Investing in Community to Help Your Organization

In particular parts of the United States, Philanthropic investments are closely related to gambling in regards to the risk of each philanthropic investment being made. For example, choosing a color of either red or black in the game of roulette will give people a fifty percent chance of winning money on their gambling investment. The process for a philanthropic investor is similar in some situations, which require a philanthropic investment of a certain amount of capital, into a new organization. The catch of this new organization in which the philanthropic investment will be made is the organization has no track record and has yet to experience any real time market initiatives.

Bridging the Success Gap

In a situation like this, a philanthropic investor may as well be flipping a coin in order to see if the investment is a winner or a loser! Yet, philanthropic investments such as this are being made every day in the United States but the question is why. In order to answer this question, a scenario will be drawn up in order to visualize the relationship between an investor and an investee. An investor, like, plans to make a philanthropic donation of fifty thousand dollars in order to speed up the production of cars being made at a car selling organization in Arizona. The only information the philanthropic investor has about the fifty thousand dollars investment is the money will be used to cut the amount of time it takes to make each car by half.

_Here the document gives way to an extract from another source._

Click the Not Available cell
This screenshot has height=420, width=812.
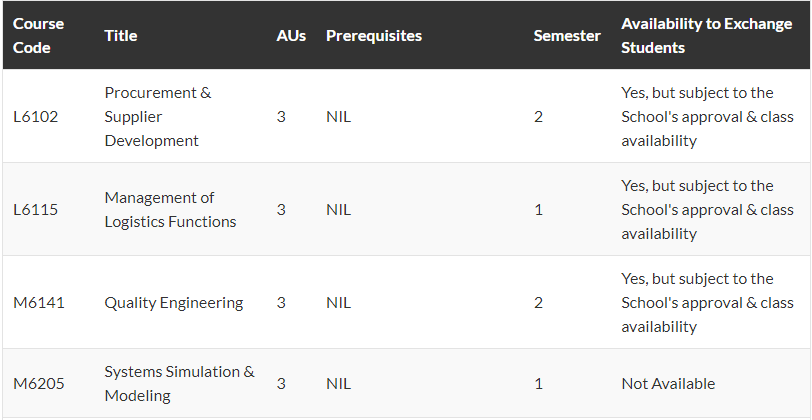click(x=668, y=384)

This is great news because more cars are going to be produced at a faster pace, however, this is only fifty percent of the business. The other fifty percent of the business is the organizations ability to sell the vehicles once they are made, which is something the philanthropic investor has zero control over. In this particular situation, the investor is taking a risk in regards to the fifty thousand dollar philanthropic donation into the car manufacturing organization. This philanthropic investor has a fifty percent chance of seeing a return on the investment, while the other fifty percent is reserved for the possibility of the business failing to sell enough cars. These type of fifty/fifty philanthropic investments are investments which are usually being made by people who do not mind losing a potentially large amount of money in the process of investing into an organization.